ENTRIES -
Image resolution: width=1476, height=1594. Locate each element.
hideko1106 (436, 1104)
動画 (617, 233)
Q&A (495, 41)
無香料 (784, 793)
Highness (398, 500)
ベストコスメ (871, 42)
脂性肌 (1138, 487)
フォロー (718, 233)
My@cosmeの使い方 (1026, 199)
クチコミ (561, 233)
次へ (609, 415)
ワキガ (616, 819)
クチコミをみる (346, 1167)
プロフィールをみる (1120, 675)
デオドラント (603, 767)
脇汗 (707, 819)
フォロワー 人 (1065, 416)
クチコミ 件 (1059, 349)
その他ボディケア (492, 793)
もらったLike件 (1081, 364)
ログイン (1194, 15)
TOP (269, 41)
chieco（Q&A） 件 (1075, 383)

YOUR GOAL -
Write out every line of the records above again, character for character, with nothing added or left out.

RESULT FOR THIS TASK -
Image resolution: width=1476, height=1594. Locate each element.
hideko1106 (436, 1104)
動画 (617, 233)
Q&A (495, 41)
無香料 (784, 793)
Highness (398, 500)
ベストコスメ (871, 42)
脂性肌 (1138, 487)
フォロー (718, 233)
My@cosmeの使い方 (1026, 199)
クチコミ (561, 233)
次へ (609, 415)
ワキガ (616, 819)
クチコミをみる (346, 1167)
プロフィールをみる (1120, 675)
デオドラント (603, 767)
脇汗 (707, 819)
フォロワー 人 (1065, 416)
クチコミ 件 (1059, 349)
その他ボディケア (492, 793)
もらったLike件 (1081, 364)
ログイン (1194, 15)
TOP (269, 41)
chieco（Q&A） 件 (1075, 383)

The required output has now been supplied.